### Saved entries
==========

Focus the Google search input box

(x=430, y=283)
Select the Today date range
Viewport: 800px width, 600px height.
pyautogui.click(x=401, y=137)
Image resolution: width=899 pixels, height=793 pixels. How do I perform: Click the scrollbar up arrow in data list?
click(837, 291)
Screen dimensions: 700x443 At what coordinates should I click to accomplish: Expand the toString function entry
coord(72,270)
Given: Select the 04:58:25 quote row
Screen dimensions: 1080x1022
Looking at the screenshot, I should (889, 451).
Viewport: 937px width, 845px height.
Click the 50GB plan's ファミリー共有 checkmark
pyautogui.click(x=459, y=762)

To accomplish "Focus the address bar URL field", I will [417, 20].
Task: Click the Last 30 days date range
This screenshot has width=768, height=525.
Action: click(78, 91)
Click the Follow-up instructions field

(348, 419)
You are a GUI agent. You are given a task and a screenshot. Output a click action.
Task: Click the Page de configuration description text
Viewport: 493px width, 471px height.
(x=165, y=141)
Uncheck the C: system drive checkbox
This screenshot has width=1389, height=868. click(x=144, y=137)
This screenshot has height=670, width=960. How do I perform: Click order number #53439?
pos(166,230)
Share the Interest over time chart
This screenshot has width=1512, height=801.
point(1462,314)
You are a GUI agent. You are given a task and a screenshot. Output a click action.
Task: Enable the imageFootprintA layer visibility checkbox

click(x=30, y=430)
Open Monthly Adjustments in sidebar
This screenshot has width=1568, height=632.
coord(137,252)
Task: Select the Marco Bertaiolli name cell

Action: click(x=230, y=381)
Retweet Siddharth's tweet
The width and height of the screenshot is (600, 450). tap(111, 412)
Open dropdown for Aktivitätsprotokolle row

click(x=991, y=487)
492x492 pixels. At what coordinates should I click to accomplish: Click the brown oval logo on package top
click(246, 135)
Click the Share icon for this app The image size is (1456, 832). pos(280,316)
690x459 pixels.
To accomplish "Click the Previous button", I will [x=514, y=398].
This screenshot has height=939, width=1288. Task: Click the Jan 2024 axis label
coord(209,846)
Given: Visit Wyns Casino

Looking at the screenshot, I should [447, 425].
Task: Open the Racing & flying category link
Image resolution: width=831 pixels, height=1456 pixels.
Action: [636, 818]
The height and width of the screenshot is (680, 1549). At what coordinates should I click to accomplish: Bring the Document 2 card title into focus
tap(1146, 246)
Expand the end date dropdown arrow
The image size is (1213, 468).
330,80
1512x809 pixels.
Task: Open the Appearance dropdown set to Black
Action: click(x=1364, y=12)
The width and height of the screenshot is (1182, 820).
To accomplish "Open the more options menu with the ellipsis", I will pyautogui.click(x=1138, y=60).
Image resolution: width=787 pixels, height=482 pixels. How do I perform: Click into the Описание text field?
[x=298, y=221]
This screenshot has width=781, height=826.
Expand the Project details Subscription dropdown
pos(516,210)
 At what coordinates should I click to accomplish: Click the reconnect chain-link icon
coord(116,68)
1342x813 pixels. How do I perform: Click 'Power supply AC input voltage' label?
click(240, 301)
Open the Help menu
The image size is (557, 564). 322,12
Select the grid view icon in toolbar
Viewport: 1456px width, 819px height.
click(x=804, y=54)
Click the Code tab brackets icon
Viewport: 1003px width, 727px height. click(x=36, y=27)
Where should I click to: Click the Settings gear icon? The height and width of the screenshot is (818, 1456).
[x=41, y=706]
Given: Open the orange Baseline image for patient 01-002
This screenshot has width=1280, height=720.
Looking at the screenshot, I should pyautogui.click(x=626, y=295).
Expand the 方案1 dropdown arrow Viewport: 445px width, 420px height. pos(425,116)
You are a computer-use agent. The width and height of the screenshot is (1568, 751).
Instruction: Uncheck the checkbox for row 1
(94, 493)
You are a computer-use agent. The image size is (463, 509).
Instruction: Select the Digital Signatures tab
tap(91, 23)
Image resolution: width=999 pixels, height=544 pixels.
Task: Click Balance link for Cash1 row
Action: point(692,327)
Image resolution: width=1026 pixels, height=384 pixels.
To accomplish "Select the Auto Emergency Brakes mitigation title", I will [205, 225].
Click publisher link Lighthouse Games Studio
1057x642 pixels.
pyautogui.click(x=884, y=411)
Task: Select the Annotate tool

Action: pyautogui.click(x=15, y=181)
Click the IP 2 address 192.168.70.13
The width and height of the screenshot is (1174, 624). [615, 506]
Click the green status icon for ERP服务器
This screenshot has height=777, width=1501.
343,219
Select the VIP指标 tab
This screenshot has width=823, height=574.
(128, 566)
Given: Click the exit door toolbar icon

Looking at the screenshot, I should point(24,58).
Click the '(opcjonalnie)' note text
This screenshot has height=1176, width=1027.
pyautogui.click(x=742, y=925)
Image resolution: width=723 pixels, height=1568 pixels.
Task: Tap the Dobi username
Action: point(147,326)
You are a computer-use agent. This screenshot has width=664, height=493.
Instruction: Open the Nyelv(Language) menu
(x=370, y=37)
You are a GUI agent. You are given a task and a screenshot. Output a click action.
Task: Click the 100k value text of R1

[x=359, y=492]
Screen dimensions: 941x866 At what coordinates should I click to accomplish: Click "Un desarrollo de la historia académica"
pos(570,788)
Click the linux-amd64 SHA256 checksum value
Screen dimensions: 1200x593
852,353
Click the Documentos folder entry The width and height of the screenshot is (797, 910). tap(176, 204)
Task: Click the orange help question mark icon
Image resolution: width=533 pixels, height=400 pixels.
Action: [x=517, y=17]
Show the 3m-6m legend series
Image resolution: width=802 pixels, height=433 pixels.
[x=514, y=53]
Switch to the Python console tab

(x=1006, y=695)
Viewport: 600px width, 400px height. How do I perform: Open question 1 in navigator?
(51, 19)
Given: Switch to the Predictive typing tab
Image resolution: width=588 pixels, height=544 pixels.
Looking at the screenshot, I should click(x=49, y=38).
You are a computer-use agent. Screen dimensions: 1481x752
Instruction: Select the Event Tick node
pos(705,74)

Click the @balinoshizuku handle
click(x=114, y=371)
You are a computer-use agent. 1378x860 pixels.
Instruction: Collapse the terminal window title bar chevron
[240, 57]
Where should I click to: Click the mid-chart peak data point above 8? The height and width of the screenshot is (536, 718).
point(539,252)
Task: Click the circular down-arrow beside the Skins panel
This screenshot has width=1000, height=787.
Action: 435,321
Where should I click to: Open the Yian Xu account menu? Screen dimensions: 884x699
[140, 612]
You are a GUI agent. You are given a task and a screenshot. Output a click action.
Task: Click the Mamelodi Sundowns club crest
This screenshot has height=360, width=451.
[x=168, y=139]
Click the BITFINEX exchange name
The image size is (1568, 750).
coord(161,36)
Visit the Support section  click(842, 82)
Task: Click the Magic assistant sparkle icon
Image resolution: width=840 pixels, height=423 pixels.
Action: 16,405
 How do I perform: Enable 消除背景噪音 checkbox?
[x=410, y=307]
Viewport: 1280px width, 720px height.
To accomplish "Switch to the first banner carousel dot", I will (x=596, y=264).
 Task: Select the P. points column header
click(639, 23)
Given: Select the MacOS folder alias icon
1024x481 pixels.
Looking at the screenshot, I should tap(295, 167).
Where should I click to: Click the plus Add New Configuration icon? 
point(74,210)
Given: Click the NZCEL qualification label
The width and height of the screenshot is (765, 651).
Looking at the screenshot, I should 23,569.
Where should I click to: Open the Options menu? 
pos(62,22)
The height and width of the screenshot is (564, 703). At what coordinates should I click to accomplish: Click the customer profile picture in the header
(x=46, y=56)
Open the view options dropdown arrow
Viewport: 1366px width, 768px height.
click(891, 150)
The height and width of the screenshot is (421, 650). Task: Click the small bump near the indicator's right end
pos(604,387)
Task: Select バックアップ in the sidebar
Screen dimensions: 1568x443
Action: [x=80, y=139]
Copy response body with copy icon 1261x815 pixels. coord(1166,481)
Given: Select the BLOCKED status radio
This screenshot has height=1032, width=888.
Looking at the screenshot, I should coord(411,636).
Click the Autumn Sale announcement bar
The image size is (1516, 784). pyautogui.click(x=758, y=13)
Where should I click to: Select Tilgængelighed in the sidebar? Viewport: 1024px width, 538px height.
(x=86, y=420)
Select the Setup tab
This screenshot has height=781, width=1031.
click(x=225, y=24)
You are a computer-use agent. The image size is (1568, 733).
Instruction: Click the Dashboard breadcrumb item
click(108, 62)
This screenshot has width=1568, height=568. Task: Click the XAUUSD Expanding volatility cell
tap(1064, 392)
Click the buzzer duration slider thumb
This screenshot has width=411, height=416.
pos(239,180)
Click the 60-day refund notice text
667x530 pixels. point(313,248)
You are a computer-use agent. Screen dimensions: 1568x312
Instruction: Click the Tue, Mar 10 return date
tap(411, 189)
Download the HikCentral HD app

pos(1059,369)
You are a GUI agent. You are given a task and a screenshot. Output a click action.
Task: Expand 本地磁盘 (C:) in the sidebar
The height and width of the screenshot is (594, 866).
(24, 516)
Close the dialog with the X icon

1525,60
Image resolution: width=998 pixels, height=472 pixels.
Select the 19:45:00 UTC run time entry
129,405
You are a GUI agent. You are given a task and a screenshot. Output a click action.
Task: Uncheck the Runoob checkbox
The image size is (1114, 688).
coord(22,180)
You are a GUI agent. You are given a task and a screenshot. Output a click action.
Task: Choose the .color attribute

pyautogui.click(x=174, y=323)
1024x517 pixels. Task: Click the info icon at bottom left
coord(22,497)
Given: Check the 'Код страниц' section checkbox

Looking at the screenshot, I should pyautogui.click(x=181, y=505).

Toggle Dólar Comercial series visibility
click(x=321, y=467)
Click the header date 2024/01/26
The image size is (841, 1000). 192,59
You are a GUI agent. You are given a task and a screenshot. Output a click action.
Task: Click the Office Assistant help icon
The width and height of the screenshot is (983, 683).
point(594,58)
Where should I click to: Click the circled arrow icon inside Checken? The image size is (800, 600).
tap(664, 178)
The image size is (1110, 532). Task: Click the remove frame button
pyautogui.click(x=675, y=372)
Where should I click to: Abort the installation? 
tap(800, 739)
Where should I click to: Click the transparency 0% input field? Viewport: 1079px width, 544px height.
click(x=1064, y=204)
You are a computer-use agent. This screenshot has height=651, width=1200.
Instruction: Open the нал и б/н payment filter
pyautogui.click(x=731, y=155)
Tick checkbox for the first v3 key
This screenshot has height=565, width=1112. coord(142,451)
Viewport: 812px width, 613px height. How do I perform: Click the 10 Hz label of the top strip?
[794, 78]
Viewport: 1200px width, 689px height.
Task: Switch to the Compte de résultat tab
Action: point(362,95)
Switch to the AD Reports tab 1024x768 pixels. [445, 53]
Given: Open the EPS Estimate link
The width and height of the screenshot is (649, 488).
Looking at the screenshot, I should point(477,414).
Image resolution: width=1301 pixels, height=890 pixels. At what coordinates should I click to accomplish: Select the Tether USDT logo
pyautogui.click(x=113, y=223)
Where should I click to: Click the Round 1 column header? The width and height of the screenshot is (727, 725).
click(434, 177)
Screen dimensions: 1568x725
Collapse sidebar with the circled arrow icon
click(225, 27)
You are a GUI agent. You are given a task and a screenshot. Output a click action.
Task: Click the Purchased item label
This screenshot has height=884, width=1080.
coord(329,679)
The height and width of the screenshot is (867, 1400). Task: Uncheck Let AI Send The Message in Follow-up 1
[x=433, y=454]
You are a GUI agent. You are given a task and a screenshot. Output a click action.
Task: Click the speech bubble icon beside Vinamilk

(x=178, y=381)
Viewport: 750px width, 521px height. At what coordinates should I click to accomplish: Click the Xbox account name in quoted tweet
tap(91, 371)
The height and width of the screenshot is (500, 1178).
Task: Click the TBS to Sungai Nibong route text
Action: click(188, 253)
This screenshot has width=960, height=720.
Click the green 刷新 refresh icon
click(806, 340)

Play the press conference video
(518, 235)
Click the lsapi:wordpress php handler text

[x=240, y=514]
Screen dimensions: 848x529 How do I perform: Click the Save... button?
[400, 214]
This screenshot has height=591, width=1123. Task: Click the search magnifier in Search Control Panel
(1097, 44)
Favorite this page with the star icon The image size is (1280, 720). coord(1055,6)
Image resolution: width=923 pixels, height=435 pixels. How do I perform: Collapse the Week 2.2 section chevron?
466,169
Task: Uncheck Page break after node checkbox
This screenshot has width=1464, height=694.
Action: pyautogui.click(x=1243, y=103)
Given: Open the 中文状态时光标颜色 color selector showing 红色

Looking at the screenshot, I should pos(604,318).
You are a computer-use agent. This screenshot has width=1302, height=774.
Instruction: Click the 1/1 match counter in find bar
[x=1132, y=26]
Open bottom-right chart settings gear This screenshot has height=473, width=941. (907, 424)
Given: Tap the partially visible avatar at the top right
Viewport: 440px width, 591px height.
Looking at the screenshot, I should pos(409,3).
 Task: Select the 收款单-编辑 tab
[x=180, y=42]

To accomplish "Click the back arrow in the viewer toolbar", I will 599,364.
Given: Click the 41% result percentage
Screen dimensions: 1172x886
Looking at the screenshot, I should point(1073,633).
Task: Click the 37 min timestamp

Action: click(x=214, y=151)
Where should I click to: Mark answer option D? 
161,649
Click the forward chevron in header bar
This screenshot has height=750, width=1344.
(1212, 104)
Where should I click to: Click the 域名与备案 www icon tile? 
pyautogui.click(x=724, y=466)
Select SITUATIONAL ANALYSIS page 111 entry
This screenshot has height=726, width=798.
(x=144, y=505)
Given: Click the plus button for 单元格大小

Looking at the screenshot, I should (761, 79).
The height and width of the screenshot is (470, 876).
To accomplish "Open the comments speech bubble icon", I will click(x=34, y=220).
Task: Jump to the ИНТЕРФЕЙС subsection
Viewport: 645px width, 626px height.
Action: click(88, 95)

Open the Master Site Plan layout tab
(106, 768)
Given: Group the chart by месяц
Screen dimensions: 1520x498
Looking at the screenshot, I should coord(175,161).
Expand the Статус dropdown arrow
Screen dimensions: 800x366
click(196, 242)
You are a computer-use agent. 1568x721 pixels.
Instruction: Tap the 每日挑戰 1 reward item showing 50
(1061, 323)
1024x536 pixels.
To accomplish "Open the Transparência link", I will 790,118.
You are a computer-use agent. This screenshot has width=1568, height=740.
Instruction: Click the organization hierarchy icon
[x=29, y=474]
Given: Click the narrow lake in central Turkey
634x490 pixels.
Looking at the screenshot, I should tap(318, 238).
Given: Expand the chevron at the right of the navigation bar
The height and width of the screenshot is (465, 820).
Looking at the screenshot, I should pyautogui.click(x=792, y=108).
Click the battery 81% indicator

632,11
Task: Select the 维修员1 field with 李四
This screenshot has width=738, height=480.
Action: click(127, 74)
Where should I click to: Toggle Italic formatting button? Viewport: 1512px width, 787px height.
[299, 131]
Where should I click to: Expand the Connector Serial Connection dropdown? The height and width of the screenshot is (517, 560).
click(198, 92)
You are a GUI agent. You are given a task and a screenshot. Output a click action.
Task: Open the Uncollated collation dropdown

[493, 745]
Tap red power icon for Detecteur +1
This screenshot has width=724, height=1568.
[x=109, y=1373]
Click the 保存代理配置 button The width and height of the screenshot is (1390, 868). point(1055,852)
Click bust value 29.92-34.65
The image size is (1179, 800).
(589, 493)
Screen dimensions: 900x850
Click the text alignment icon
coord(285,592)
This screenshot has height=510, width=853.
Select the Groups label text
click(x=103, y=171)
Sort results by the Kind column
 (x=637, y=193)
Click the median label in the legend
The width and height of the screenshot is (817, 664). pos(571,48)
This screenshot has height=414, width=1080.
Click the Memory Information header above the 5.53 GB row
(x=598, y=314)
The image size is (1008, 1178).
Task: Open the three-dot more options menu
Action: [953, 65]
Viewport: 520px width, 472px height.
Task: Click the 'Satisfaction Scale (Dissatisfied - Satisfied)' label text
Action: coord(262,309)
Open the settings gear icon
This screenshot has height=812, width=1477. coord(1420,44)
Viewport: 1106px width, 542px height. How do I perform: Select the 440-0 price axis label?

==========

### Task to carry out
Read through the entries and count the lines where "computer" appears; respond with the number only.

### Written response
11